在MS-Windows平台下使用UTF-8编码

Windows平台下UTF-8编码是「二等公民」——唯一对UTF-8的支持可能是代码页65001 还会导致命令行工具出现问题

但这不能阻止UTF-8成为国际标准的编码 更不能阻止我们在Windows平台上使用这一编码

对于Emacs 在配置文件里面加入下面的语句可以让文件编码默认是UTF-8 而且结尾是UNIX风格的

1
(prefer-coding-system 'utf-8-unix)

但这会带来问题 因为这会使Emacs运行其他程序的命令行也参数也变成UTF-8编码(比如用M-&运行的程序) 下面的设置能纠正这一问题

1
2
3
4
(set-default 'process-coding-system-alist
'(("[pP][lL][iI][nN][kK]" gbk-dos . gbk-dos)
("[cC][mM][dD][pP][rR][oO][xX][yY]" gbk-dos . gbk-dos)
("[gG][sS]" gbk-dos . gbk-dos)))

Update:

关于Windows下使用UTF-8 Emacs的开发者Eli Zaretskii最近的一个值得一读

This works on the Windows XP shell (cmd.exe):

C:> chcp 65001
C:> grep λ *.txt
λfoo

(grep.exe is from MSYS2 and the .txt file encoding is utf-8).

IOW, this grep.exe is a Cygwin program (MSYS2 is a fork of Cygwin),
and thus supports UTF-8 locales, like Cygwin does.

However, M-x grep from Emacs displays no results (“Grep finished with no
matches found…”).

Yes, because the native Windows build of Emacs always encodes the
command-line arguments of programs it invokes using the current system
ANSI codepage. And the system codepage cannot be set to 65001,
because support for that codepage in Windows is half-hearted: for
example, it cannot be used as the codeset in the arguments to
’setlocale’ functions. Which means any native Windows program will be
unable to correctly handle UTF-8 encoded characters, since the data
used by C runtime functions that compare, collate, and otherwise
process characters will not behave as you expect.

Is there a method for executing shell commands encoded in utf-8 from
Emacs on Windows?

Sadly, no. Not until Windows improves their support for the UTF-8
codepage, such that it becomes a first-class citizen (and then we will
have a not-so-easy job of adapting to that in Emacs). Until then, if
you want UTF-8 communications with subprocesses, use the Cygwin build
of Emacs.

这段回复有以下几个要点:

  1. Cygwin程序可以在命令行使用UTF-8

  2. 原生的Windows程序总会把命令行参数用当前代码页编码 而系统的代码页不能设置成65001也就是不能用UTF-8编码 所以原生的Windows程序没法在命令行使用UTF-8

  3. 除非微软添加对UTF-8的支持 改变UTF-8是「二等公民」的现状 这种限制会一直存在

*任务列表:*
- 1) 根据文章，在Emacs配置文件中加入哪条语句，可以让文件编码默认为UTF-8且结尾为UNIX风格？
- 2) 请列出记录中所有包含字符串"Open"的行。
这篇文章与记录之间没有任何关联。

*所用记录:*
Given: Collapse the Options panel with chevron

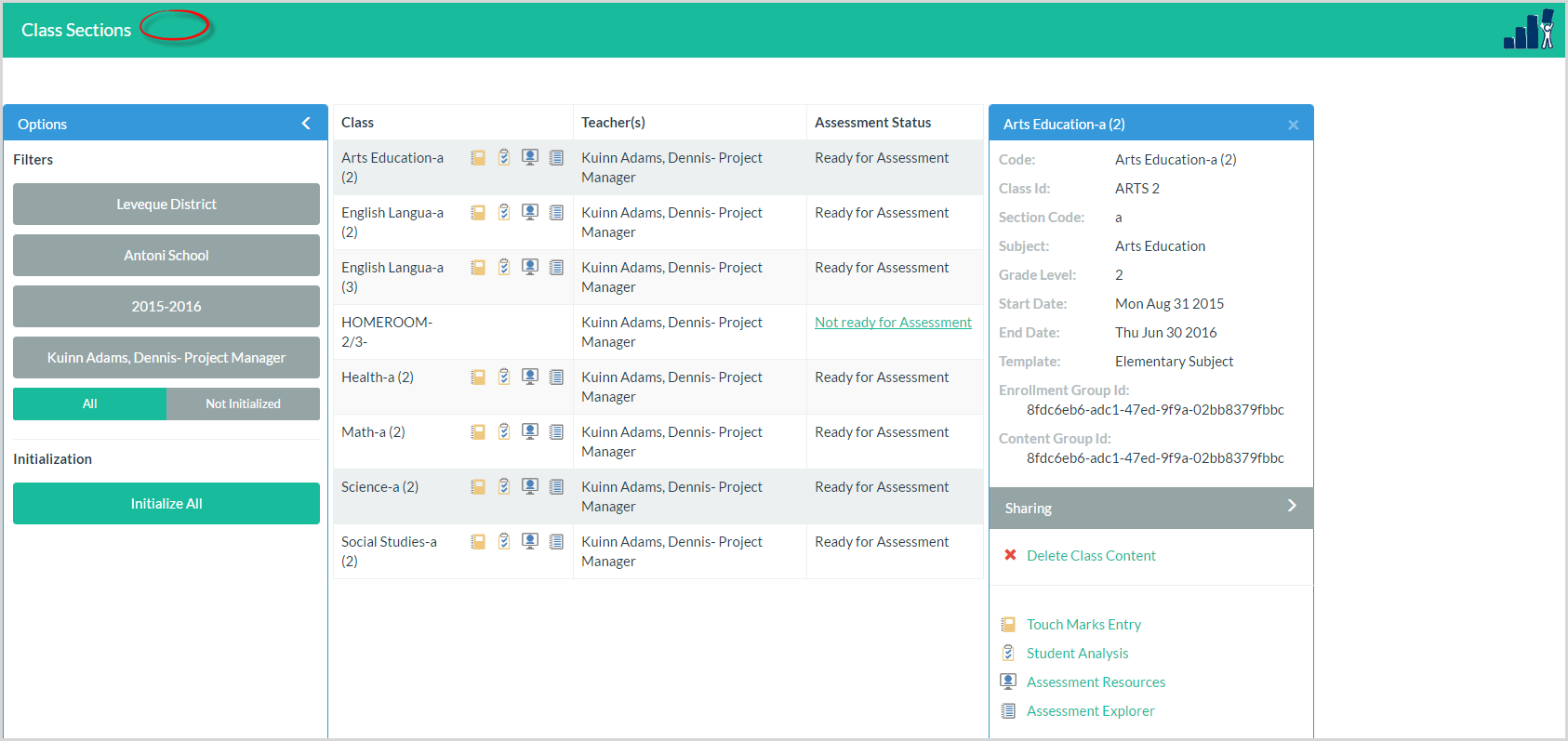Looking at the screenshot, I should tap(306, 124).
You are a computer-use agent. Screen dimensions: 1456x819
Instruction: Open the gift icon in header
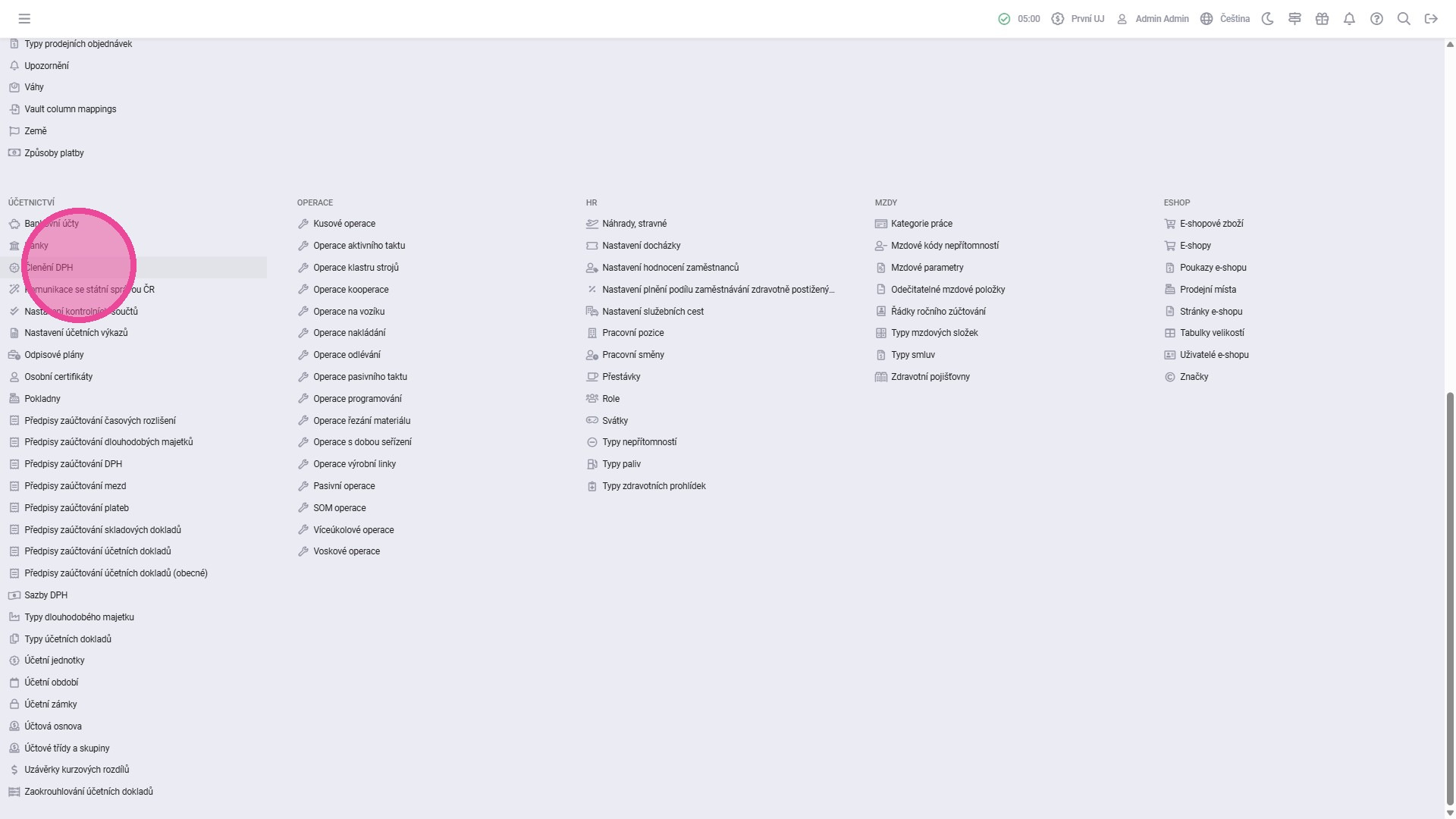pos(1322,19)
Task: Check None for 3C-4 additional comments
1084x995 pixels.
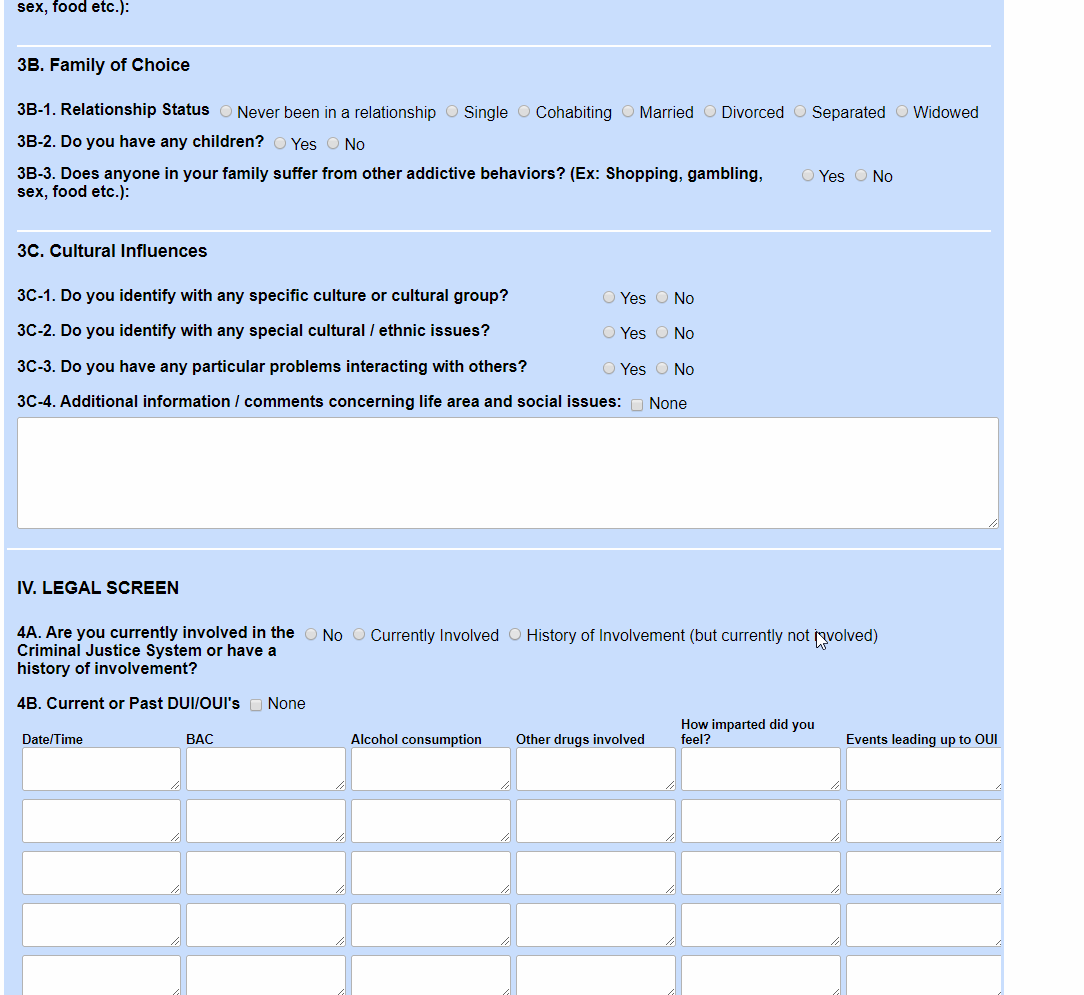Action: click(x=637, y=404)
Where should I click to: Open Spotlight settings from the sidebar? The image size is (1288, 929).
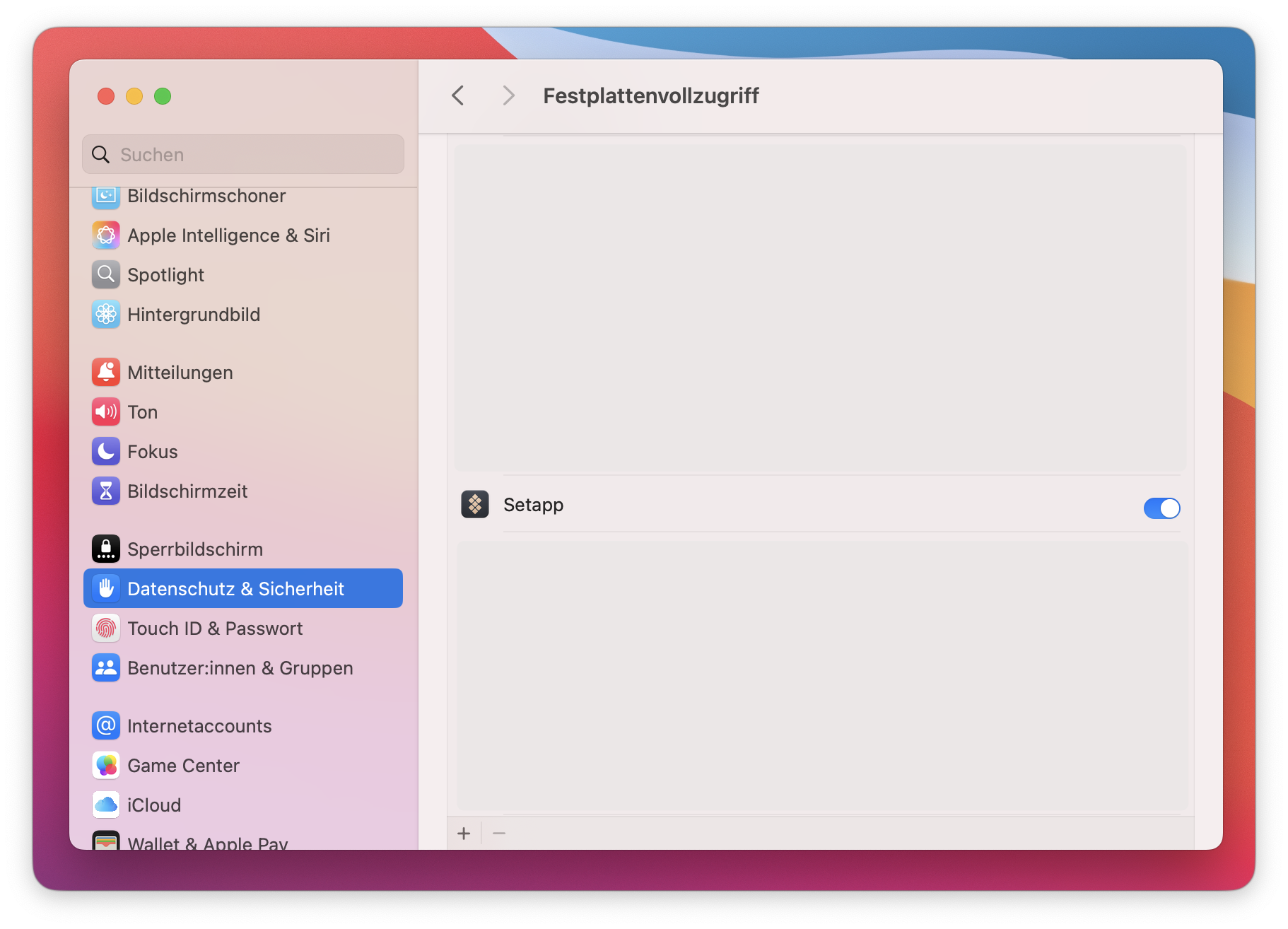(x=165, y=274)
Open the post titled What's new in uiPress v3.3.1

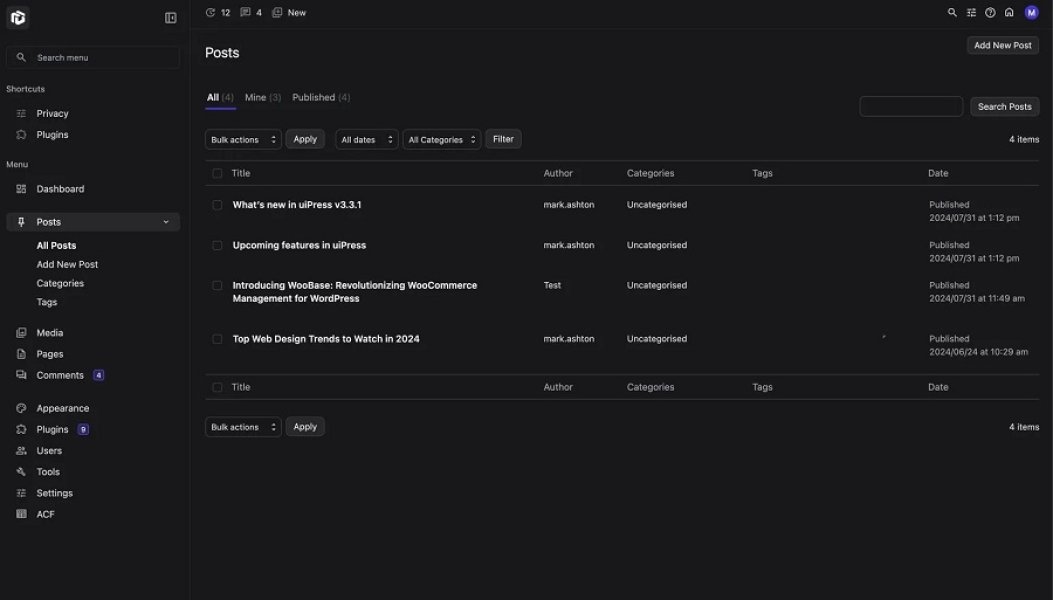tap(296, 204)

*各题答案:*
- 1) (prefer-coding-system 'utf-8-unix)

- 2)
Instruction: Open the gift icon in header
Where should I click to: Open Spotlight settings from the sidebar? The image size is (1288, 929).
Open the post titled What's new in uiPress v3.3.1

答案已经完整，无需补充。